Brano da leggere:
******
Una ferita chiusa con lo zucchero
Si sa. Quella della commedia è un’arte a largo spettro, che va dalle questioni del ritmo e della sorpresa alla varia gradazione degli umori evocati, dal comico esilarante, alla crudeltà, all’agrodolce. Sempre in leggerezza ma a volte aprendo squarci da subito velare. Un’arte praticata con successo per anni – a cinema e teatro – dall’americano Neil Simon, morto poco più che novantenne nel 2018.
E proprio per il dominio che ha del genere, neanche per Capitolo due (Roma, Vascello, 12-17.11.2024) tradotto e portato in scena da Massimiliano Civica, parlerei di tragicommedia. La cifra è semmai una sottile e beffarda, crudele ma non troppo, ironia, che oscilla tra la malinconia keatoniana, il nonsense leggero da clownerie beckettiana, e il buffo quotidiano di una vita inquadrata per stereotipi, rassicuranti stereotipi adatti a vellicare, a teatro e al cinema, un pubblico che, pur sentendosi intelligente, si può specchiare nel rassicurante dizionario di situazioni, squadernate con l’autoironia della standup comedy.
Certo, tra il romantico lieto fine da film americano (l’amore trionfa), e la conferma del medio quotidiano su cui la felicità si erge a consolatoria eccezione… come in certe geometrie settecentesche, tra le pieghe qualche leggero veleno rimane depositato, ad intossicarci, ma senza troppo insistere, senza mettere il dito nella piaga.
La trama?
Come nei migliori canovacci, si intrecciano due storie parallele – come nel Flauto magico di Mozart. Tamino e Papageno, il sublime romantico in versione cinematografica, e il lato materialistico, d’en bas.
George Schneider, scrittore vedovo inconsolabile da anni della moglie Barbara, e Jennie, attrice di recente divorziata, e dall’amor delusa, si incontrano casualmente grazie al fratello di lui, Leo, e all’amica di lei, Faye. E proprio perché totalmente alieni dal cercare qualcosa, e diffidenti, proprio per questo subito si piacciono, e si innamorano, annusando una affinità elettiva fondata sul dolore. E contro ogni consiglio frenante degli altri, subito si sposano.
******
Problema posto A: Trascrivi dalla recensione di Capitolo due il passo che va da "George Schneider, scrittore" fino a "subito si sposano." compreso.
******
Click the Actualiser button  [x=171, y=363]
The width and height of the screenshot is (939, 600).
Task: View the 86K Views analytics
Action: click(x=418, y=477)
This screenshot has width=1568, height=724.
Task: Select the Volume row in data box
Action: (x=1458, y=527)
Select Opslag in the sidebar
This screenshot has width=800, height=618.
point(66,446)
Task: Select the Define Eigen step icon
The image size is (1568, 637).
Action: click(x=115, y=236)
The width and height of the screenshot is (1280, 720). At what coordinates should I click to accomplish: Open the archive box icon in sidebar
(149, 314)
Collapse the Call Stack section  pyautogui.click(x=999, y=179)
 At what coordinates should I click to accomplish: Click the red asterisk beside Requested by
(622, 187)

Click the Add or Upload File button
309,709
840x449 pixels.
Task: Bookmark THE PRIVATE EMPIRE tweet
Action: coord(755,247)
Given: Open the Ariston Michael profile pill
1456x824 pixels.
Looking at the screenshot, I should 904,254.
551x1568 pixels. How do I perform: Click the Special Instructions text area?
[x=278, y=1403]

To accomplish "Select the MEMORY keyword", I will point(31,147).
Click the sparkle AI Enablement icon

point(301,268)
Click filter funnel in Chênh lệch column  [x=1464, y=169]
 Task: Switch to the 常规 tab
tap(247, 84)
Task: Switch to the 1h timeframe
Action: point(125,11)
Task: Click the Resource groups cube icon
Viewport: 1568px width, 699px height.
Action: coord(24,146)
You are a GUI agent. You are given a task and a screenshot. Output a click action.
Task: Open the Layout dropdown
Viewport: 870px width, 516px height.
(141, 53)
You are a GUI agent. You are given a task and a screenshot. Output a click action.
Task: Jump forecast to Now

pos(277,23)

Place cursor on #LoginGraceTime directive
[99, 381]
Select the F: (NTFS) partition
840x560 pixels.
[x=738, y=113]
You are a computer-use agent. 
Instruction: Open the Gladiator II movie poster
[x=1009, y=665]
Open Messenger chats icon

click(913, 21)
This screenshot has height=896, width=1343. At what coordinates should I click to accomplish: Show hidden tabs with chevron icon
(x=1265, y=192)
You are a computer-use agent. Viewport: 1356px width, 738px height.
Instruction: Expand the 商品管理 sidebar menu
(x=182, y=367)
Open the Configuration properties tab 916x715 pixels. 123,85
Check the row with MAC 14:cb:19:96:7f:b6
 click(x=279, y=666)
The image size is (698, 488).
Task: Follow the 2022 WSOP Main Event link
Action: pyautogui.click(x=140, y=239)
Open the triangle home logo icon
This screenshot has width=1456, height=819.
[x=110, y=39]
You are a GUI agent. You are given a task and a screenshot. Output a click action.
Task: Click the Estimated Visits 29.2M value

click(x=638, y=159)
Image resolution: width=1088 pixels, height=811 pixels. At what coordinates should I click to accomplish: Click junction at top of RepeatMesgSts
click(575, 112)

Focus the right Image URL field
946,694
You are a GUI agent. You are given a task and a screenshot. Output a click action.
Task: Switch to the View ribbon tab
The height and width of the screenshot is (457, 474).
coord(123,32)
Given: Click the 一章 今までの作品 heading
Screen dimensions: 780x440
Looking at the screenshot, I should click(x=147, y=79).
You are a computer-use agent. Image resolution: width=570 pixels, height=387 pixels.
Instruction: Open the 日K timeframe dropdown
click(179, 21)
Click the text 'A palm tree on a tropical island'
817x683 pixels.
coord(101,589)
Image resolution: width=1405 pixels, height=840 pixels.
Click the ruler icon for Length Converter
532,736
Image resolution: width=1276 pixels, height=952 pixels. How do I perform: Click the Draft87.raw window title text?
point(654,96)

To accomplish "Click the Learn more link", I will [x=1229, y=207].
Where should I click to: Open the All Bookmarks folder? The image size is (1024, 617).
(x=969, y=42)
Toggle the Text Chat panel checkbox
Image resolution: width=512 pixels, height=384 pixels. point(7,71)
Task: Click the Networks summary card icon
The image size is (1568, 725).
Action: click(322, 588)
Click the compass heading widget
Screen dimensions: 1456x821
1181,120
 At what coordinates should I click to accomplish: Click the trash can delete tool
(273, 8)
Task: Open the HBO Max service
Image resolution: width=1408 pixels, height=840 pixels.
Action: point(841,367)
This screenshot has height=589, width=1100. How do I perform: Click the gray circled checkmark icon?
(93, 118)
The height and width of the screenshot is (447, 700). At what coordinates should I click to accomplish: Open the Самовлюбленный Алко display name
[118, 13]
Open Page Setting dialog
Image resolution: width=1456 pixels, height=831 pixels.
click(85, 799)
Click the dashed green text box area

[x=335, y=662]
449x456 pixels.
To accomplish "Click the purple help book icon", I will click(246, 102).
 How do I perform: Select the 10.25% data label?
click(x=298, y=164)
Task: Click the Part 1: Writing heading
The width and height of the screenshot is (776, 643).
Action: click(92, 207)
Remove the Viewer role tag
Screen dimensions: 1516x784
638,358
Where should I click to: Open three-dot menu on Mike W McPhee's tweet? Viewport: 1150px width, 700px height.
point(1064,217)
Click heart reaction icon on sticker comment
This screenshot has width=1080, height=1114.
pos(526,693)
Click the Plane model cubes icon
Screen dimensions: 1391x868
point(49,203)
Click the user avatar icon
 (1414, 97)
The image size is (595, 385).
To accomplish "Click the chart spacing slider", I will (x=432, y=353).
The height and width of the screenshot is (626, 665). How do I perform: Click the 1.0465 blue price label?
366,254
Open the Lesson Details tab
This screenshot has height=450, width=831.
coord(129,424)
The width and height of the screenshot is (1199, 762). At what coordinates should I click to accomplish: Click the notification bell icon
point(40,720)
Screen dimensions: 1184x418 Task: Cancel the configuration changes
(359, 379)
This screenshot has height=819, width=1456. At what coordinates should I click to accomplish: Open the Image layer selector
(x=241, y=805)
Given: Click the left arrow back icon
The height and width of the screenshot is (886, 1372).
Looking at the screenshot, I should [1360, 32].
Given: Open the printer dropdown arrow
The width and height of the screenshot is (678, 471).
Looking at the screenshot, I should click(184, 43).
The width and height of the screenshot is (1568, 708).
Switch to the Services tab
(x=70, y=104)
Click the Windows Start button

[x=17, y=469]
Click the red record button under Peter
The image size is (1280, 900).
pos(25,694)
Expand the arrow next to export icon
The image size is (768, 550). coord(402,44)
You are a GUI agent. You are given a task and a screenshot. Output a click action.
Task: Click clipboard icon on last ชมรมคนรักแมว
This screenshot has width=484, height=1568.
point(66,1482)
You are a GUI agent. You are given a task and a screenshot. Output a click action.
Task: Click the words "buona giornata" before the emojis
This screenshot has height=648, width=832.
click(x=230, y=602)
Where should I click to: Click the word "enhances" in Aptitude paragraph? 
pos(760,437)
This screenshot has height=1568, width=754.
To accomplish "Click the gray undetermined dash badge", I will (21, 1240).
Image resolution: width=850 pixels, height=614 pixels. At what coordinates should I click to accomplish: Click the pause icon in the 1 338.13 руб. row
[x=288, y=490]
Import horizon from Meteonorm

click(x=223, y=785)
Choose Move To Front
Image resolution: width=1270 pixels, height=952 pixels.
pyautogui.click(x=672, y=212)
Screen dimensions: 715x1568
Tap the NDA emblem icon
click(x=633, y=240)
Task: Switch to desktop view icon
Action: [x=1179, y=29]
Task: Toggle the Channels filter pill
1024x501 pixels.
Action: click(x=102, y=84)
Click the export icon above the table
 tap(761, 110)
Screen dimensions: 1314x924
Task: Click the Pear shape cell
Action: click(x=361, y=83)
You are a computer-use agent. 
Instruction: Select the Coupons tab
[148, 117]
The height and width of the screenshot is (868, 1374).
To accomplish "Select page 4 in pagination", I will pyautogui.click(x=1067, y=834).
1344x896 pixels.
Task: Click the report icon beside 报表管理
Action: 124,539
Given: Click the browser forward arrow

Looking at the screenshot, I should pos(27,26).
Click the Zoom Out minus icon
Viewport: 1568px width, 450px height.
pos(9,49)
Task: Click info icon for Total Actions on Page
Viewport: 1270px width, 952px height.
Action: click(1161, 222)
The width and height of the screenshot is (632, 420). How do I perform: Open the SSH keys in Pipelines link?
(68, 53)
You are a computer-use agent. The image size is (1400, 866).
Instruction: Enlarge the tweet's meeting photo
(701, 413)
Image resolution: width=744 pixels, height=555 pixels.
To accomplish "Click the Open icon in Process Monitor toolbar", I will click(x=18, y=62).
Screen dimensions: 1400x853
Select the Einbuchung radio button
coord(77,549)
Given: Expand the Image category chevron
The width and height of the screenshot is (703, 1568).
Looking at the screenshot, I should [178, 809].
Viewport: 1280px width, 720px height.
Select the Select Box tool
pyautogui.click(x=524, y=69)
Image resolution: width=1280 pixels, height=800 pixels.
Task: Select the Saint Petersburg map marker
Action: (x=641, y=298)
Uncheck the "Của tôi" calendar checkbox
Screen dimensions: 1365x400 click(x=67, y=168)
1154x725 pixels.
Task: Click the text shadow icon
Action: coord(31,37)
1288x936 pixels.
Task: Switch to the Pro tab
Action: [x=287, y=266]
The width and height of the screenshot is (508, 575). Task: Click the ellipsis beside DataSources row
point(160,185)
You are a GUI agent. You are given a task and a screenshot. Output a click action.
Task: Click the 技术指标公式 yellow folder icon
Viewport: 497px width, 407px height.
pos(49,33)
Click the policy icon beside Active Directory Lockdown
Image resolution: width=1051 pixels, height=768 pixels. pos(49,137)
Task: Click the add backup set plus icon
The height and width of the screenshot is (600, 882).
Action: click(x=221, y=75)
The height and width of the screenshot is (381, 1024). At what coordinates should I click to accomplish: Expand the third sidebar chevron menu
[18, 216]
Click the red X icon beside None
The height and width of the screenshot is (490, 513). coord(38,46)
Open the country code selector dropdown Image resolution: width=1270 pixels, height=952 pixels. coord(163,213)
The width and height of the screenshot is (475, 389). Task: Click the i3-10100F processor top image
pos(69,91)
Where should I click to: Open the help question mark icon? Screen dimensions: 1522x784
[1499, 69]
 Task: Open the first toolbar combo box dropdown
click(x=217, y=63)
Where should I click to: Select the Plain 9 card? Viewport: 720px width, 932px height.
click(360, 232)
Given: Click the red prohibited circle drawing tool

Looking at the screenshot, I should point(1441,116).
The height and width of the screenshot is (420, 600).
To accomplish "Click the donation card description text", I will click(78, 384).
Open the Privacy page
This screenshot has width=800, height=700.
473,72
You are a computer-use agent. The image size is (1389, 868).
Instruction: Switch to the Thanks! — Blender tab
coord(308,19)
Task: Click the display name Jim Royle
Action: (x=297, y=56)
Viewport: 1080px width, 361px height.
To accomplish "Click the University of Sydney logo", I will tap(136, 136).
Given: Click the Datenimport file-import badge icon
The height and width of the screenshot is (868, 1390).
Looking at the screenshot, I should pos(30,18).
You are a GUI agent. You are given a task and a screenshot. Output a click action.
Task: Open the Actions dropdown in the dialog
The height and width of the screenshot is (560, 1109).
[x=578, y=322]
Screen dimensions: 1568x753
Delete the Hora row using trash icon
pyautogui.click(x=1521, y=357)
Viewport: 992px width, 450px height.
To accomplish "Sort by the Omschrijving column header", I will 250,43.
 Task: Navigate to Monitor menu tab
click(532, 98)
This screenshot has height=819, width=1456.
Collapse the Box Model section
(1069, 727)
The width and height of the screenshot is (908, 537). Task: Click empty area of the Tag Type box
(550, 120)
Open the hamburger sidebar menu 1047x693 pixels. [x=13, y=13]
******
Problema posto B: Riporta come lista numerata le righe dell'elenco a partire da quella che contiene "Viewport: 992px width, 450px height." fino all'ultima riga dell'elenco inclusa, tralasciando le righe vuote.

Risposta completa A:
George Schneider, scrittore vedovo inconsolabile da anni della moglie Barbara, e Jennie, attrice di recente divorziata, e dall’amor delusa, si incontrano casualmente grazie al fratello di lui, Leo, e all’amica di lei, Faye. E proprio perché totalmente alieni dal cercare qualcosa, e diffidenti, proprio per questo subito si piacciono, e si innamorano, annusando una affinità elettiva fondata sul dolore. E contro ogni consiglio frenante degli altri, subito si sposano.

Risposta completa B:
1. Viewport: 992px width, 450px height.
2. To accomplish "Sort by the Omschrijving column header", I will 250,43.
3.  Task: Navigate to Monitor menu tab
4. click(532, 98)
5. This screenshot has height=819, width=1456.
6. Collapse the Box Model section
7. (1069, 727)
8. The width and height of the screenshot is (908, 537). Task: Click empty area of the Tag Type box
9. (550, 120)
10. Open the hamburger sidebar menu 1047x693 pixels. [x=13, y=13]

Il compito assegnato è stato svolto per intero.